Each of the following records is to be output exactly.

# Source material
######
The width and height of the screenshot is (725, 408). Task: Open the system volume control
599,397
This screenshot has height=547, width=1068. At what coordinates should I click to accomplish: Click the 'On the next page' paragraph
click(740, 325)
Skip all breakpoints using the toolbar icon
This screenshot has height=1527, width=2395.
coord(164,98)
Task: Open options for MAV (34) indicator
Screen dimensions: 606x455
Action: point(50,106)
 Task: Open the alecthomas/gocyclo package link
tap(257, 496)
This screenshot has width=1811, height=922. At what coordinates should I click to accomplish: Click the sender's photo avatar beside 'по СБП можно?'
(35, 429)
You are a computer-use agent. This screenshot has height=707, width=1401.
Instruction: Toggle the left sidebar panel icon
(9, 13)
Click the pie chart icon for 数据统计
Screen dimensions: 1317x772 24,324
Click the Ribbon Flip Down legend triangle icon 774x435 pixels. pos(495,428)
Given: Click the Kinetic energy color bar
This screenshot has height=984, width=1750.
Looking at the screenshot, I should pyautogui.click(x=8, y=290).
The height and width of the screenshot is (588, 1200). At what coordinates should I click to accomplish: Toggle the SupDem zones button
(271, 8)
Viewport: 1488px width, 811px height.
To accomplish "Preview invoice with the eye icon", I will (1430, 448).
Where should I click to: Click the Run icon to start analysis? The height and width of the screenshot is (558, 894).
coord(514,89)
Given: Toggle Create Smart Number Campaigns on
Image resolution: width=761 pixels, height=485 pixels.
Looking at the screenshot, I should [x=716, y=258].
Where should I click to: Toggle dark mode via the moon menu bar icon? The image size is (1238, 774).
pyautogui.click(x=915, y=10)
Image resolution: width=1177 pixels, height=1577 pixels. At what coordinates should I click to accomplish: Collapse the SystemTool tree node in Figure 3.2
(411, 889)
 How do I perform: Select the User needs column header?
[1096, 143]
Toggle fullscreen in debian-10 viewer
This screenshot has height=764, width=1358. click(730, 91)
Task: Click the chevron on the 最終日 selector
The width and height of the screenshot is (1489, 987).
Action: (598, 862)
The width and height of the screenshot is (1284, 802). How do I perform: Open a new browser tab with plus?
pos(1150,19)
######
# Your response
The width and height of the screenshot is (725, 408). Task: Open the system volume control
599,397
This screenshot has height=547, width=1068. At what coordinates should I click to accomplish: Click the 'On the next page' paragraph
click(740, 325)
Skip all breakpoints using the toolbar icon
This screenshot has height=1527, width=2395.
coord(164,98)
Task: Open options for MAV (34) indicator
Screen dimensions: 606x455
Action: point(50,106)
 Task: Open the alecthomas/gocyclo package link
tap(257, 496)
This screenshot has width=1811, height=922. At what coordinates should I click to accomplish: Click the sender's photo avatar beside 'по СБП можно?'
(35, 429)
You are a computer-use agent. This screenshot has height=707, width=1401.
Instruction: Toggle the left sidebar panel icon
(9, 13)
Click the pie chart icon for 数据统计
Screen dimensions: 1317x772 24,324
Click the Ribbon Flip Down legend triangle icon 774x435 pixels. pos(495,428)
Given: Click the Kinetic energy color bar
This screenshot has height=984, width=1750.
Looking at the screenshot, I should pyautogui.click(x=8, y=290).
The height and width of the screenshot is (588, 1200). At what coordinates should I click to accomplish: Toggle the SupDem zones button
(271, 8)
Viewport: 1488px width, 811px height.
To accomplish "Preview invoice with the eye icon", I will (1430, 448).
Where should I click to: Click the Run icon to start analysis? The height and width of the screenshot is (558, 894).
coord(514,89)
Given: Toggle Create Smart Number Campaigns on
Image resolution: width=761 pixels, height=485 pixels.
Looking at the screenshot, I should [x=716, y=258].
Where should I click to: Toggle dark mode via the moon menu bar icon? The image size is (1238, 774).
pyautogui.click(x=915, y=10)
Image resolution: width=1177 pixels, height=1577 pixels. At what coordinates should I click to accomplish: Collapse the SystemTool tree node in Figure 3.2
(411, 889)
 How do I perform: Select the User needs column header?
[1096, 143]
Toggle fullscreen in debian-10 viewer
This screenshot has height=764, width=1358. click(730, 91)
Task: Click the chevron on the 最終日 selector
The width and height of the screenshot is (1489, 987).
Action: (598, 862)
The width and height of the screenshot is (1284, 802). How do I perform: Open a new browser tab with plus?
pos(1150,19)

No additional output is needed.